Il ddl sul consenso, ovvero: senza un sì esplicito e netto, ogni atto sessuale è violenza, si è arenato in commissione al Senato. Improvvisamente, proprio il 25 novembre. Non è stato un incidente tecnico, non per un imprevisto, ma una deliberata scelta politica: la maggioranza ha chiesto tempo, audizioni supplementari, “miglioramenti”al testo. Una frenata che arriva dopo un voto unanime alla Camera e una celebrazione bipartisan che aveva fatto parlare di svolta culturale.

Quanto accaduto è uno choc. Non solo per l’opposizione, che ha abbandonato la seduta tra accuse di “tradimento”, ma per chi vedeva in questa legge la possibilità di allineare l’Italia agli altri paesi europei e di superare finalmente ambiguità e zone grigie che da anni rendono i processi difficili e le sentenze controverse.

Il voto finale del ddl era previsto proprio il 25 novembre, giornata mondiale contro la violenza sulle donne.
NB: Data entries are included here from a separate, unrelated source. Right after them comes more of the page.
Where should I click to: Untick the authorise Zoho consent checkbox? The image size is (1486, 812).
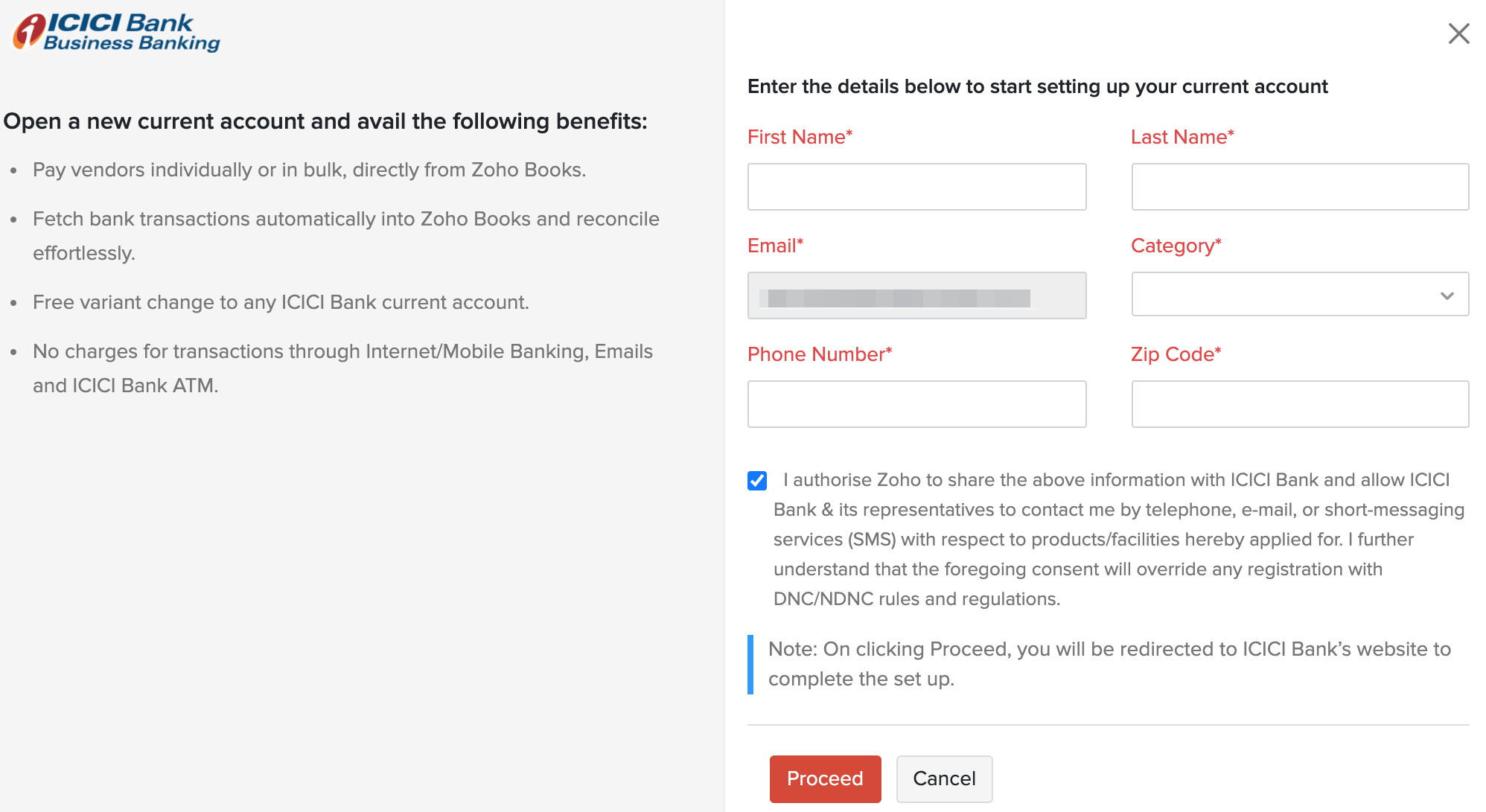(x=757, y=481)
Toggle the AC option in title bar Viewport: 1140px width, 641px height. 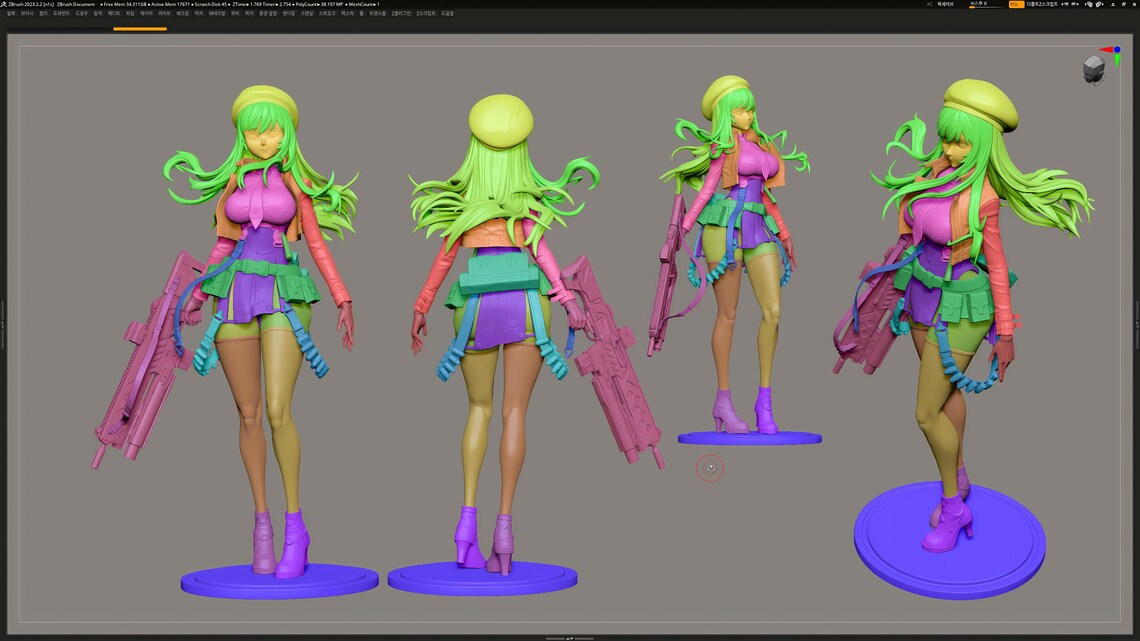coord(929,4)
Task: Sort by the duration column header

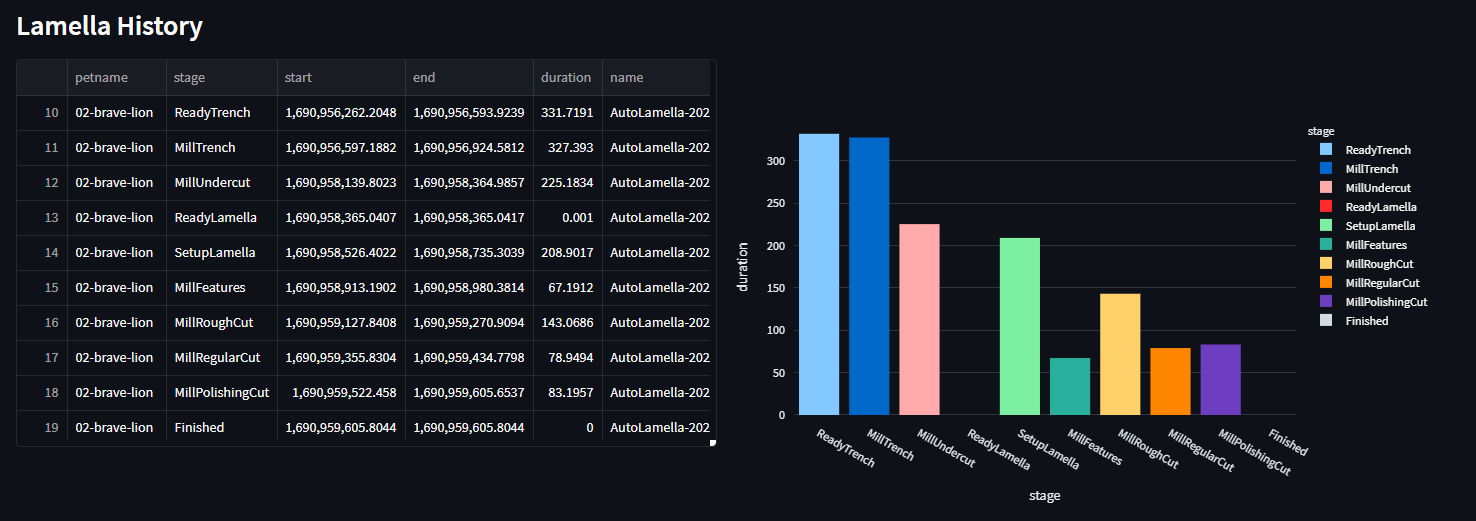Action: (565, 77)
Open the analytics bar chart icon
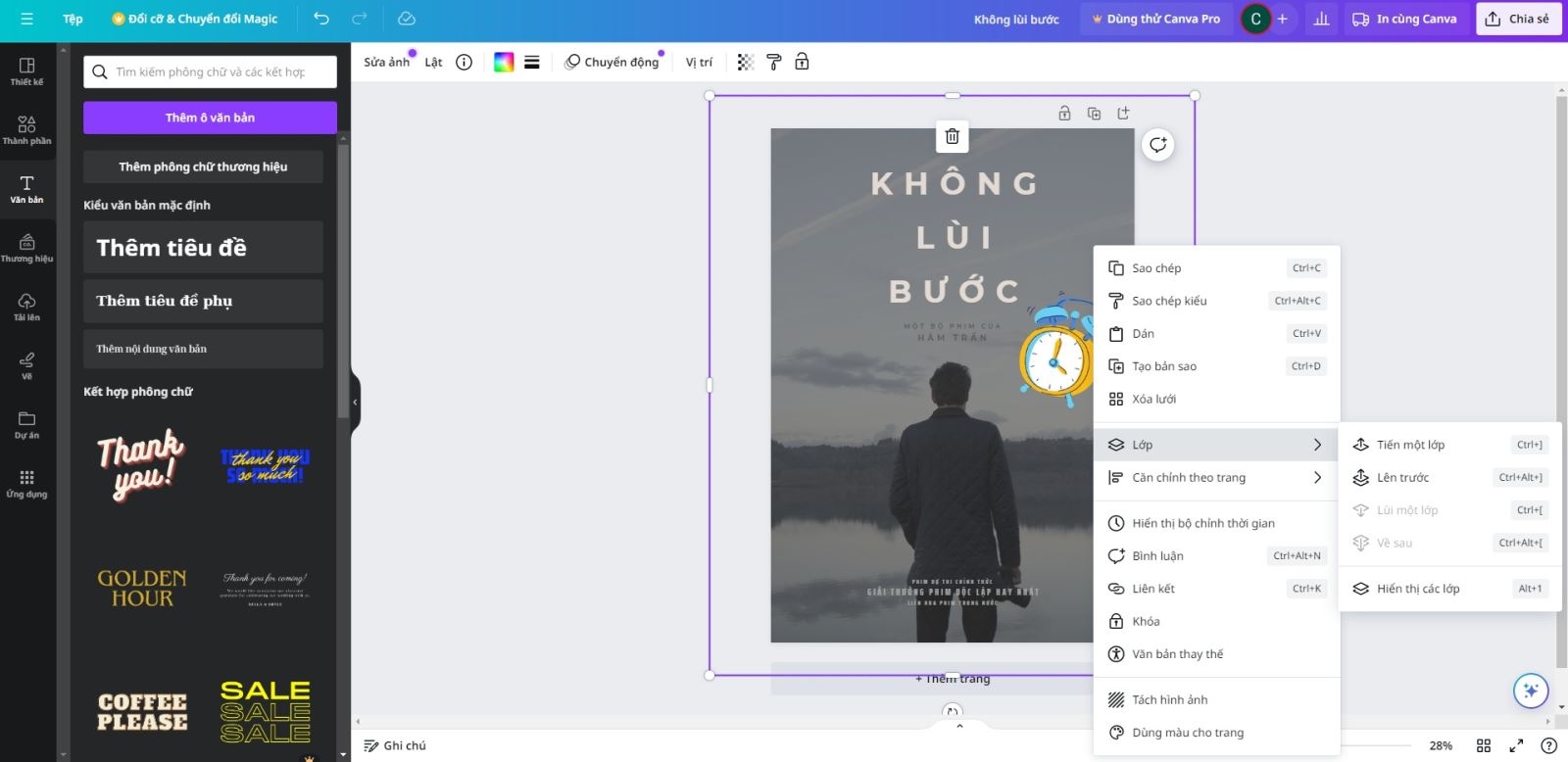The image size is (1568, 762). pos(1321,19)
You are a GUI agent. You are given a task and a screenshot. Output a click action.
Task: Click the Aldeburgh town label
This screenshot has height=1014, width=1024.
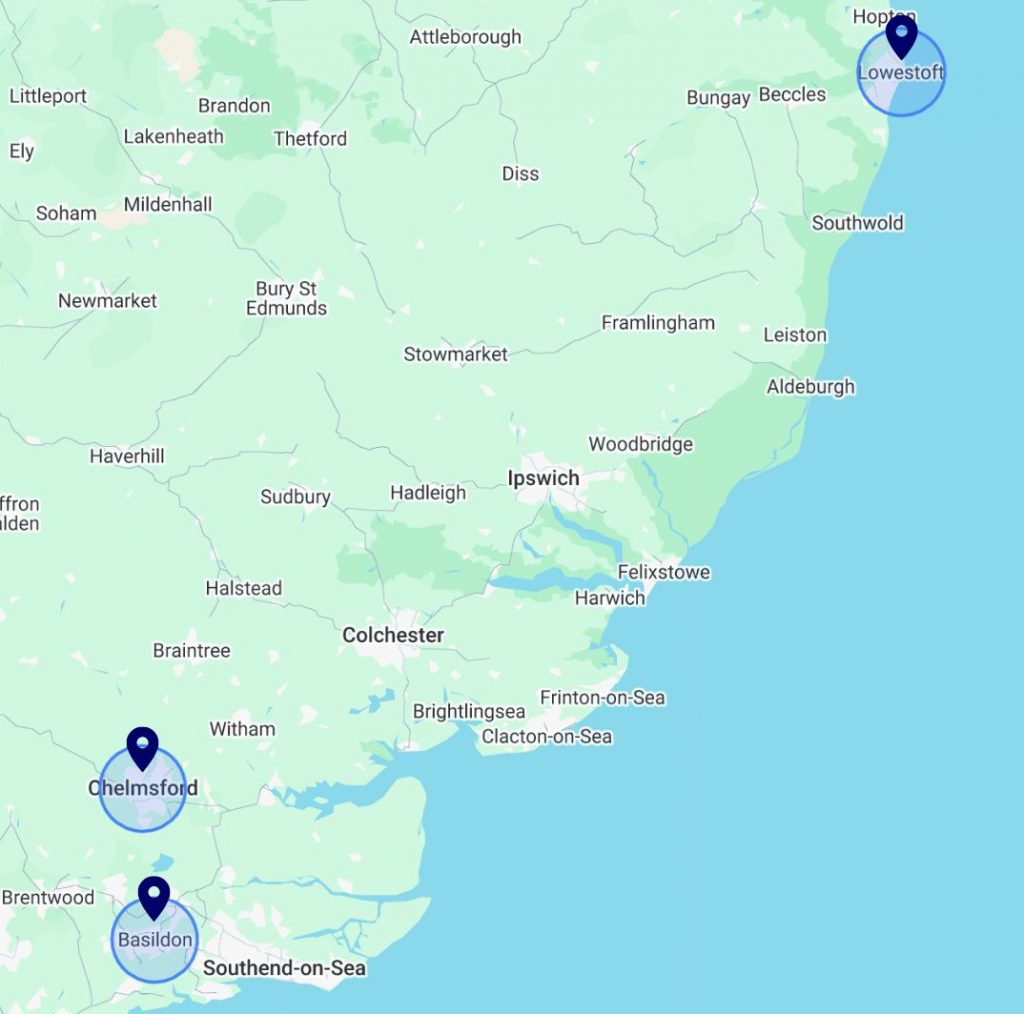(810, 387)
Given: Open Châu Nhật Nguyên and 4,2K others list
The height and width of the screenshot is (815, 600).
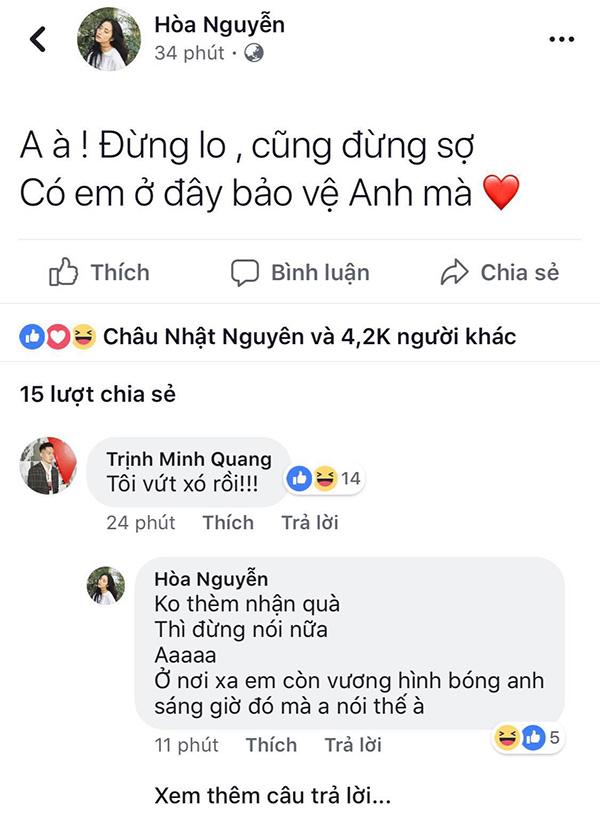Looking at the screenshot, I should (310, 337).
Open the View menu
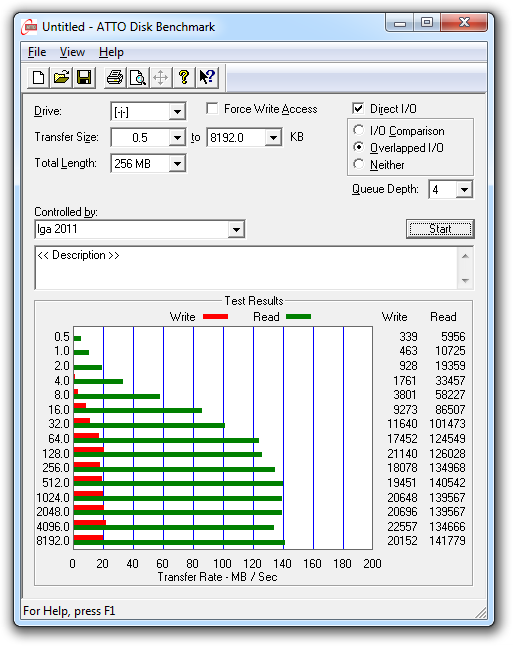This screenshot has width=513, height=646. [72, 52]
E invece proprio in questo giorno è arrivato lo stop, creando un cortocircuito politico difficile da spiegare all’opinione pubblica.

Giulia Bongiorno parla di un testo “da perfezionare”, altri di rischio di “indeterminatezza giuridica”, altri sussurrano preoccupazioni sulle conseguenze penali e sul pericolo di “automatismi”. Ma dietro le formule tecniche si intravede un più profondo imbarazzo politico: il timore nel centrodestra che la nuova definizione di violenza possa scardinare equilibri culturali non ancora metabolizzati.

In controluce affiora anche un altro sospetto, che circola con insistenza nei corridoi parlamentari: la premier Giorgia Meloni non avrebbe gradito il protagonismo dell’intesa con Elly Schlein, considerata da parte del suo partito una concessione eccessiva. Ma nessuno lo ammetterà mai.

Le opposizioni, dal canto loro, parlano di “retromarcia incomprensibile”, “schiaffo alle donne”, “fuga dalla responsabilità”. La sensazione diffusa è che il ddl sul consenso sia diventato, all’improvviso, un campo politico minato per la maggioranza, da evitare, non un fiore all’occhiello da rivendicare.

Eppure i numeri raccontano un’urgenza che nessuna pausa tecnica può cancellare: denunce in aumento, casi di violenza in crescita, tribunali in difficoltà. La promessa era colmare questo vuoto, mettere al centro la volontà della persona, superare la logica del “resistere fino allo stremo” per provare la violenza.

Ora cosa succederà? Se il testo verrà davvero ridiscusso, i tempi si allungheranno oltre ogni previsione: audizioni, modifiche, nuove mediazioni tra partiti: un percorso che rischia di far evaporare lo spirito originario di una norma pensata come rivoluzionaria.

Se invece la maggioranza sceglierà di riportarlo in Aula senza modifiche, sarà evidente che lo stop di questi giorni è stato un segnale di difficoltà interna più che di sostanza legislativa.

In entrambi i casi, resta la sensazione di un’occasione mancata. In un Paese che ogni anno piange 120-130 donne uccise dai loro partner o ex, vedere un Parlamento titubante proprio su una norma che avrebbe chiarito l’essenziale – senza consenso è violenza – fa male. Colpisce. Lascia attoniti.

Il punto non è il gioco delle parti, né il profilo dei leader, né la dialettica maggioranza-opposizione.

Il punto è che, in un momento storico in cui la società chiede chiarezza, protezione e giustizia, il parlamento ha scelto la strada del rinvio.

Una decisione che pesa. E che, comunque vada, lascia una domanda aperta: per quanto ancora le donne dovranno aspettare?